You may or may not have heard about DNSChanger malware (FBI information site or ABC news story), but if your computer is infected it will be obvious after this Sunday. This malicious software, authored by an international cyber ring, was created to reroute infected computers to fraudulent websites. Enter the FBI and Operation Ghost Click. Not only did they take down the criminals responsible, they also put clean servers in place to maintain internet access for affected users once the malicious servers were taken down.
After this Sunday, the FBI plans to shut down the servers that have been keeping infected machines online. Any machines with DNSChanger malware still active will lose internet access. As of July 4, the affected machines still numbered about 46,000 in the US. This particular malware did not discriminate between PC or Apple. Tablets and routers were also affected.

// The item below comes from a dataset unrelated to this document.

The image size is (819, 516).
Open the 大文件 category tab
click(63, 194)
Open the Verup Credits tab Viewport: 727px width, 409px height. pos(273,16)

To find out if your computer is infected, visit this website: http://www.dns-ok.us on that machine. If you see a green background, you are all set. If you see a red background, your computer is infected. If you get the dreaded red background, there is good news. The DNSChanger Working Group has put together a page containing tools and a step-by-step guide to fixing your computer. Unfortunately, the fix can get complicated or take time to complete because this is an exceptionally nasty piece of malware that affects the machine’s boot sector.
I urge you to check your computer(s) ASAP, before the Sunday deadline, in case you need to implement the fix before you lose internet access. If you do lose internet access on Monday, contact your internet service provider for further instructions.